◆ Data for review ◆
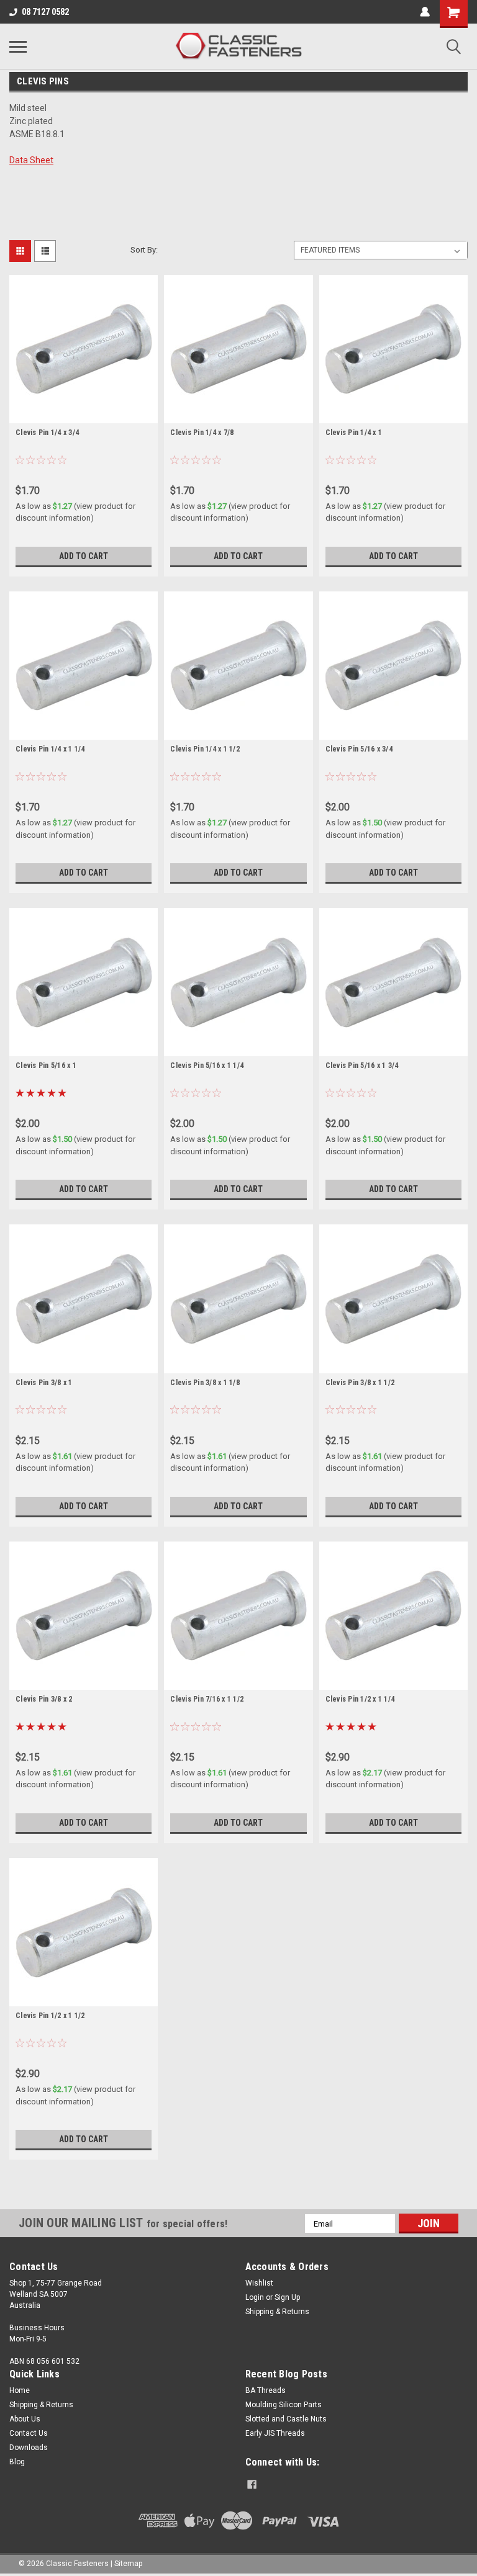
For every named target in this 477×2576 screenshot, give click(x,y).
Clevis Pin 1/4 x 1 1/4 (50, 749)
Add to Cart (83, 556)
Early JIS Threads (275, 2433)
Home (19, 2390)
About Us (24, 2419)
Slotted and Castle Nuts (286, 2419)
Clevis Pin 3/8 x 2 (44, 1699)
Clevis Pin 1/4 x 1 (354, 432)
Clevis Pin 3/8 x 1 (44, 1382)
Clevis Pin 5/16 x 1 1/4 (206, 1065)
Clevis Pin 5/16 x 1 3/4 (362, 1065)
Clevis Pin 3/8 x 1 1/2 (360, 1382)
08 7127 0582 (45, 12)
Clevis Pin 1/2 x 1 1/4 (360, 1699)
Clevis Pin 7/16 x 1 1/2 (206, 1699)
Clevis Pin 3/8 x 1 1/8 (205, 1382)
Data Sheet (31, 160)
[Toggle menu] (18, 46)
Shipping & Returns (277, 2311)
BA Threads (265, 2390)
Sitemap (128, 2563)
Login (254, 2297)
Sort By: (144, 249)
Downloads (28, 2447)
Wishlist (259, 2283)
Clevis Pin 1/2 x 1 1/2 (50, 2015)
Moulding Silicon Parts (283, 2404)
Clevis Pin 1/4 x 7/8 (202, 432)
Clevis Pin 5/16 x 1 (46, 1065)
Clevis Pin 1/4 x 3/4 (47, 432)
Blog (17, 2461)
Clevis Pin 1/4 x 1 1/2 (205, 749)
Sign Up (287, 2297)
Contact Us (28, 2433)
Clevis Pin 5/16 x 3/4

◆ Try it ◆
When copying the data above, repeat every word exactly and drop the pictures.

◆ Solution for this exercise ◆
For every named target in this 477×2576 screenshot, give click(x,y).
Clevis Pin 1/4 x 1 1/4 (50, 749)
Add to Cart (83, 556)
Early JIS Threads (275, 2433)
Home (19, 2390)
About Us (24, 2419)
Slotted and Castle Nuts (286, 2419)
Clevis Pin 3/8 x 2 (44, 1699)
Clevis Pin 1/4 x 1 (354, 432)
Clevis Pin 3/8 x 1 (44, 1382)
Clevis Pin 5/16 x 1 1/4 (206, 1065)
Clevis Pin 5/16 x 1 3/4 (362, 1065)
Clevis Pin 3/8 x 1 1/2 (360, 1382)
08 7127 0582 (45, 12)
Clevis Pin 1/2 x 1 1/4 (360, 1699)
Clevis Pin 7/16 x 1 1/2 (206, 1699)
Clevis Pin 3/8 x 1 1/8 (205, 1382)
Data Sheet (31, 160)
[Toggle menu] (18, 46)
Shipping & Returns (277, 2311)
BA Threads (265, 2390)
Sitemap (128, 2563)
Login (254, 2297)
Sort By: (144, 249)
Downloads (28, 2447)
Wishlist (259, 2283)
Clevis Pin 1/2 x 1 1/2 (50, 2015)
Moulding Silicon Parts (283, 2404)
Clevis Pin 1/4 x 7/8 (202, 432)
Clevis Pin 5/16 x 1 (46, 1065)
Clevis Pin 1/4 x 3/4 (47, 432)
Blog (17, 2461)
Clevis Pin 1/4 x 1 1/2 (205, 749)
Sign Up (287, 2297)
Contact Us (28, 2433)
Clevis Pin 5/16 x 3/4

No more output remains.